The first loudspeaker was invented in Germany by Johann Philipp Reis for use in a telephone back in 1861, but this first design only produced acoustic tones and barely discernible speech. In 1876,  Alexander Graham Bell was issued a patent, based on Reis’s work, for a speaker that reproduced intelligible sound. This was part of his patent for the telephone.

Werner Von Siemens created an improved design the following year when he developed the concept of an electromagnetic coil-driven speaker and improvements on the basic design continue to this day. At that time, however, there was not enough understanding of physics and materials engineering to allow Bell or any other inventor the ability to successfully produce an electrodynamic loudspeaker.

Many inventors and engineers developed electrodynamic loudspeakers, but without amplification they could only create rather poor and distorted sound. There was no way at the time to electrically amplify the signal to create very loud sounds. It took the development of tube amplifiers before modern speaker designs could become viable.

In 1898 Oliver Lodge produced a dynamic (moving coil) loudspeaker, but the first practical design came from Danish inventors Peter Jensen and Edwin Pridham in 1915. Interestingly they were living in Napa California at the time. The team was never issued a patent and additionally were unsuccessful in their attempts to sell their designs to telephone companies. Fortunately for us, they founded Magnavox and focused on producing radios.
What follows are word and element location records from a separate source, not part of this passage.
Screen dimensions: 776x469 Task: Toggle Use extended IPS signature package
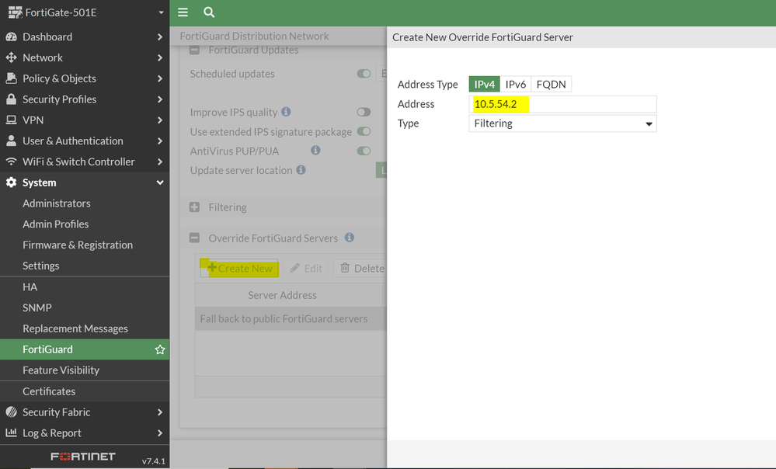pyautogui.click(x=364, y=132)
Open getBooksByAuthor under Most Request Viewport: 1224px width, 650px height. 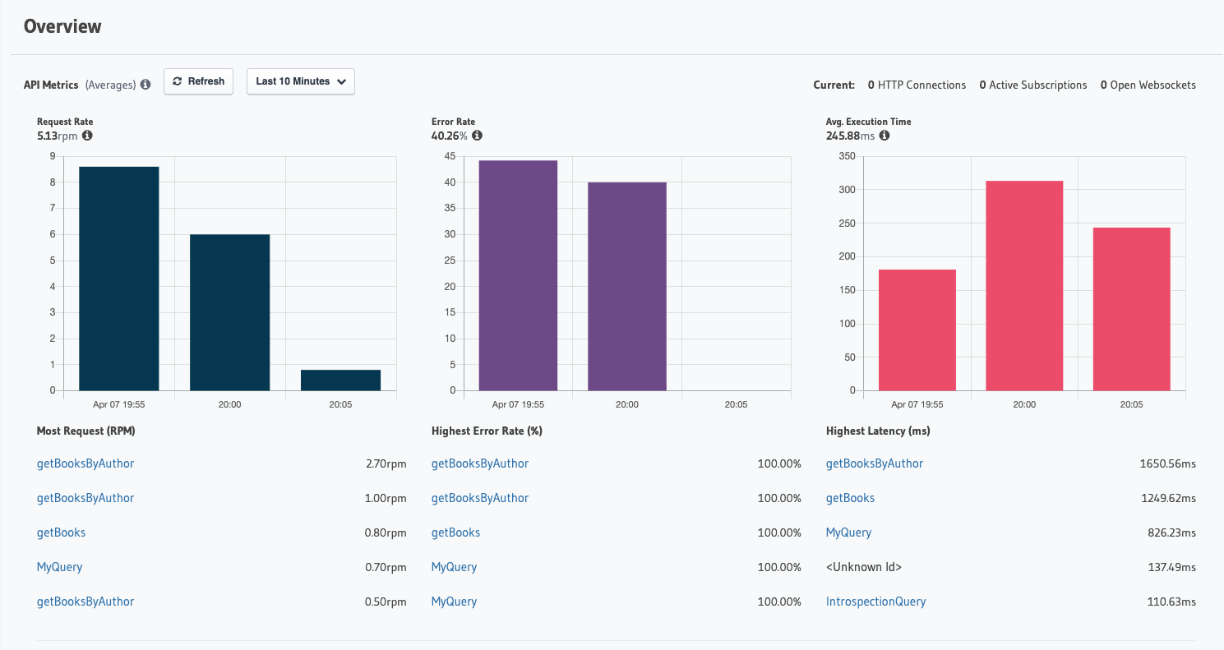coord(85,463)
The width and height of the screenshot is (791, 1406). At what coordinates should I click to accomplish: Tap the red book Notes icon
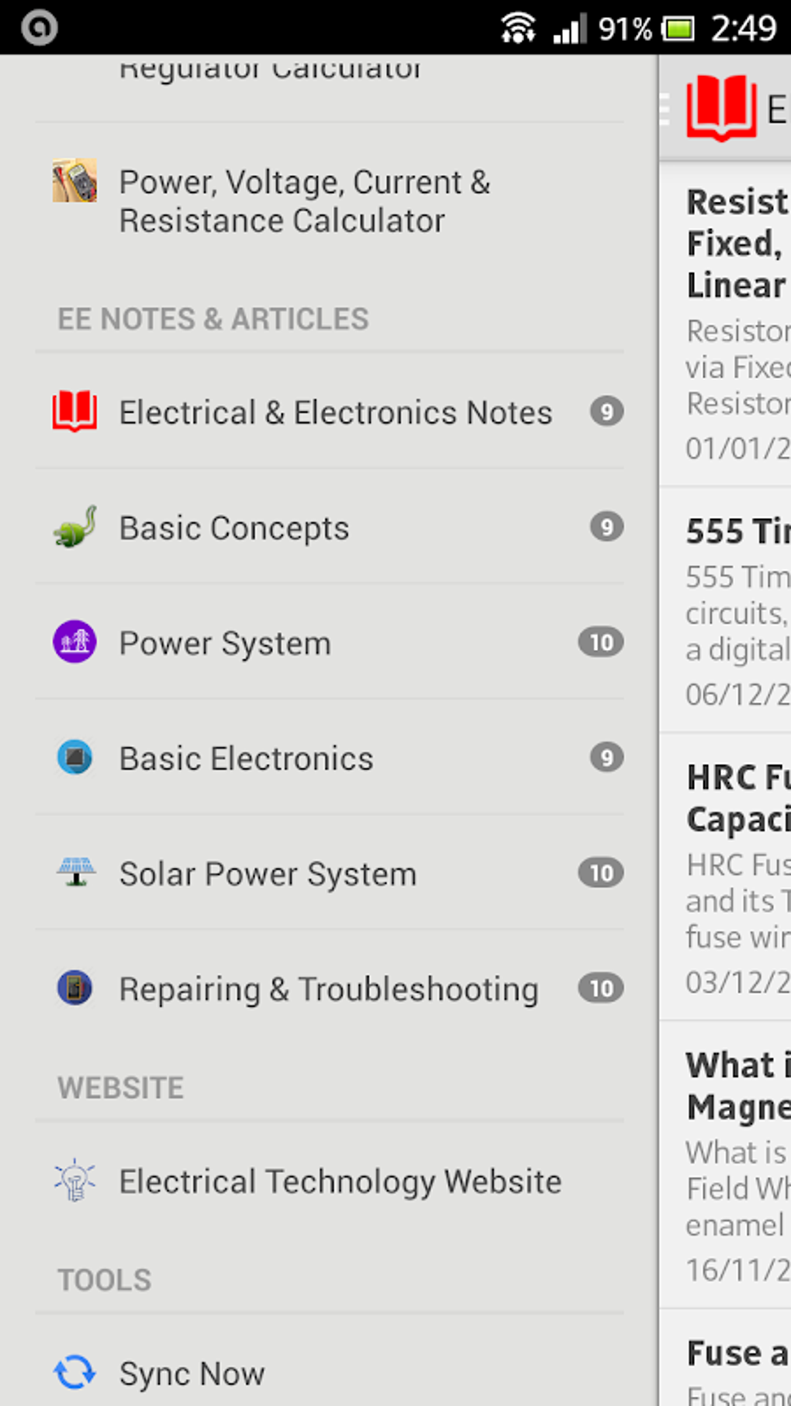[x=74, y=411]
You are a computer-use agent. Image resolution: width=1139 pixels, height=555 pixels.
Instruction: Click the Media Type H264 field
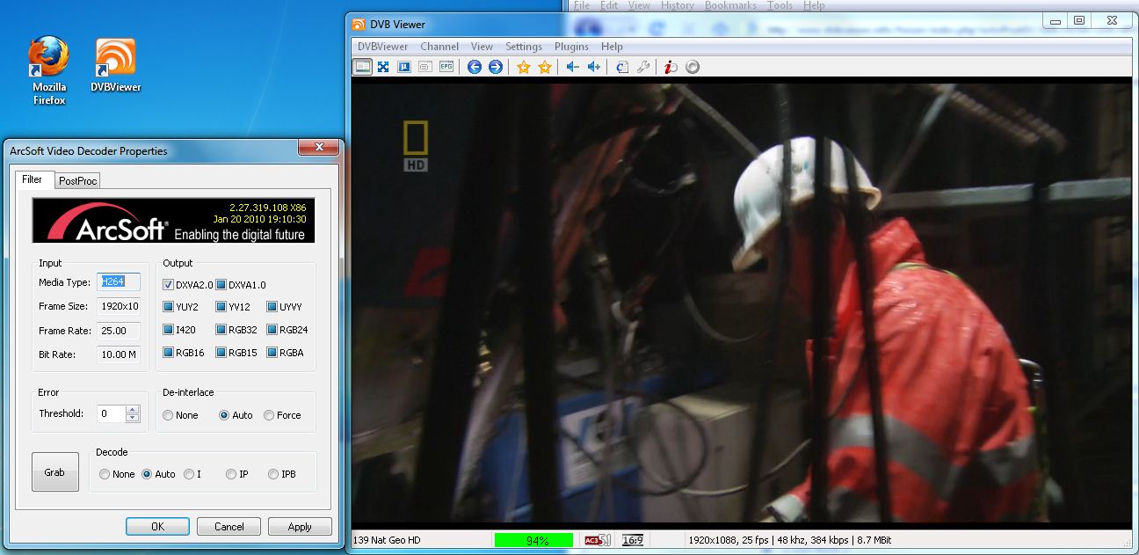[118, 282]
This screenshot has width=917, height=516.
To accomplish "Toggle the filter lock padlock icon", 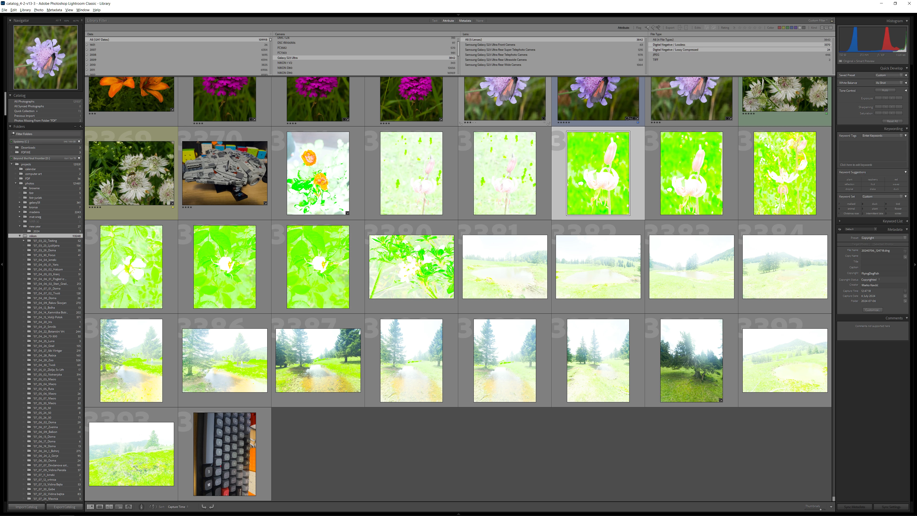I will pos(832,20).
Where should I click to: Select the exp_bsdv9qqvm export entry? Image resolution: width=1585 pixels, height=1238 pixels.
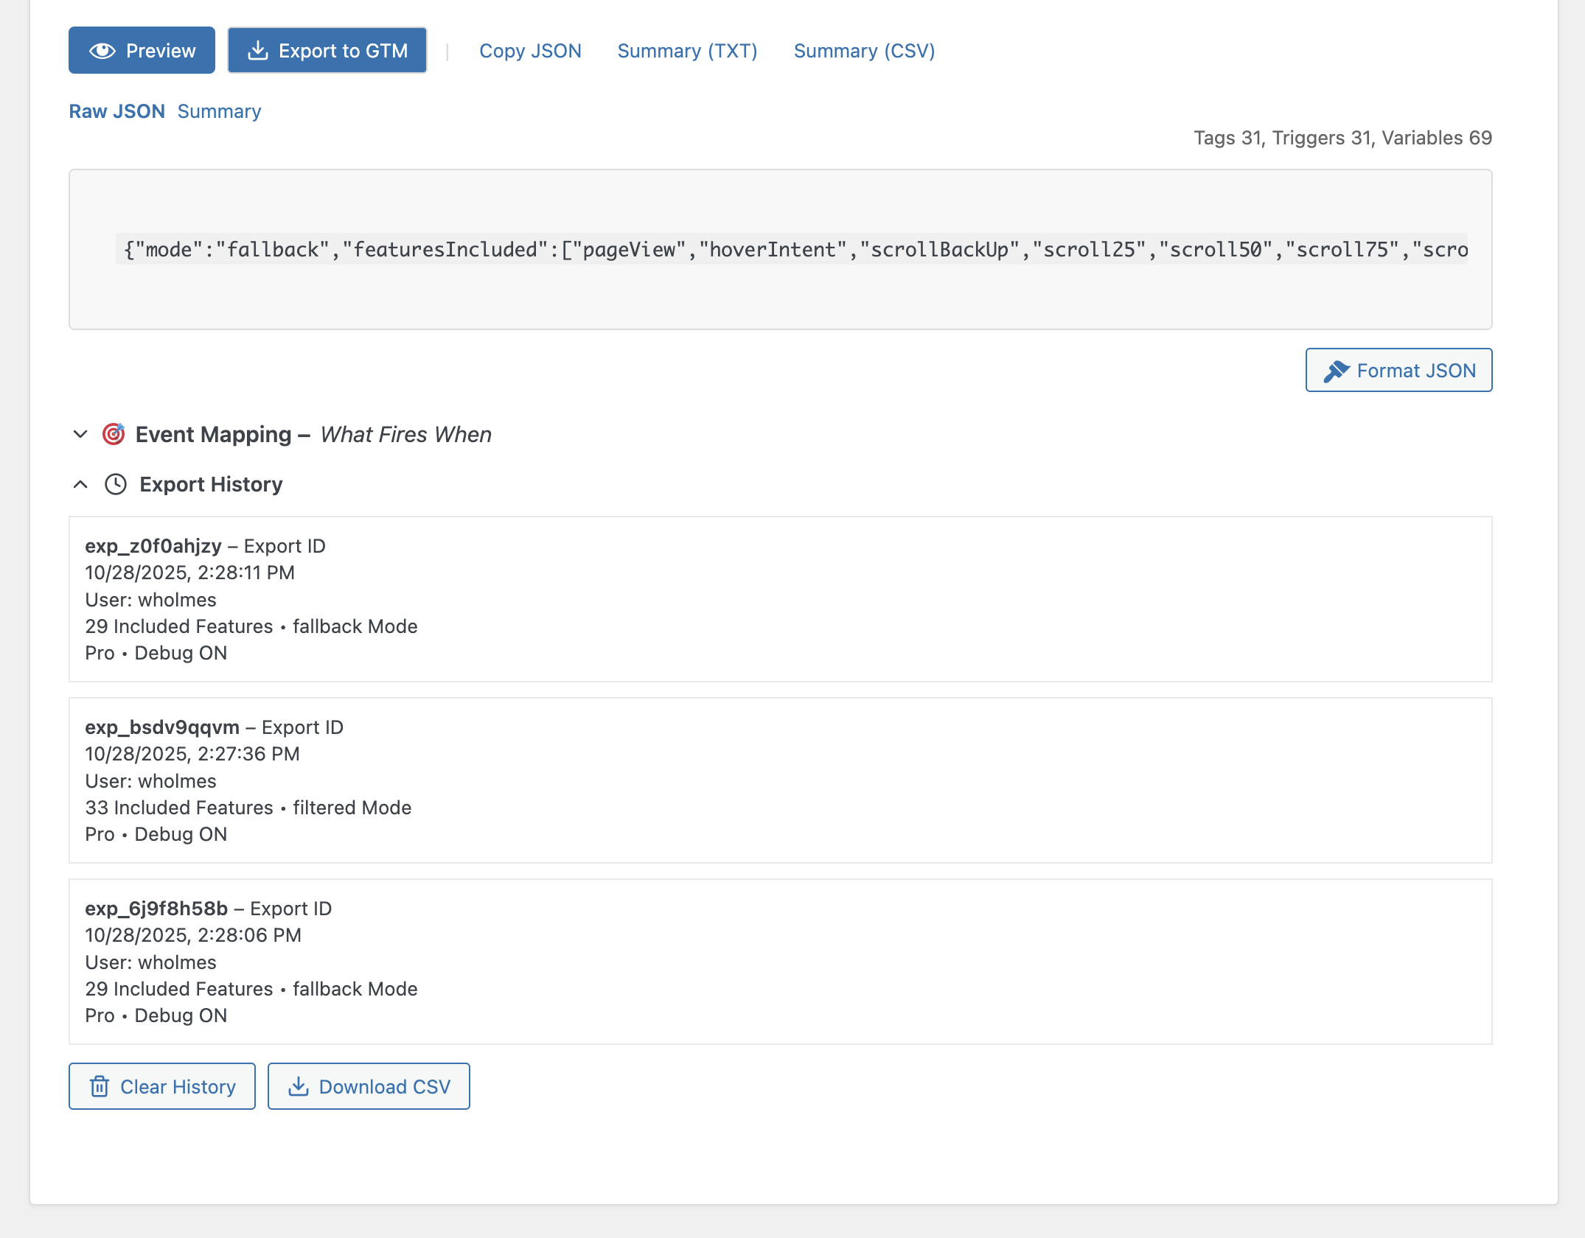pos(780,780)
Inventors Chester Rice and Edward W. Kellogg were issued a patent in 1924 for the direct radiator speaker, what is the moving coil design that has become the most widely accepted design for loudspeakers in use today.

Interestingly, at about this same time, Walter Schottky, together with Dr. Erwin Gerlach, invented the first ribbon loudspeaker.

Unlike modern ribbon designs, the first ribbon loudspeakers had to use electromagnets due to the very poor quality of the large permanent magnetic material of the day.

An electromagnet used AC power to produce a stable magnetic field that the ribbon coil would reside. The regrettable side effect of this early design was that the electromagnet produced prodigious amounts of hum along with the sound.

It was Jensen who produced the first practical fixed magnet dynamic speaker design, but cost prevented its widespread adoption until World War II when the Alnico magnets many audiophiles still covet today came into use.

C.W. Rice of General Electric and E.W. Kellogg of AT&T worked together to develop the modern speaker and first electrically amplified audio system. They created a working prototype in 1921.

Rice and Kellogg solved the final problems, which led to sound that could eventually be called High Fidelity. Their designs had acceptable frequency range and played loud enough to be considered superior to the mechanical horns of the day. They were issued patents in 1925 and produced the first commercial product, called the Radiola Loudspeaker #10, under the company name of RCA.

One Response to Speaker Technology


  1. Vicki Stanley says:

    Very comprehensive and complicated for this non-techie! Two Questions: Is there any relationship between the development of speaker technology and development of hearing aids? Did you write this while on the high seas?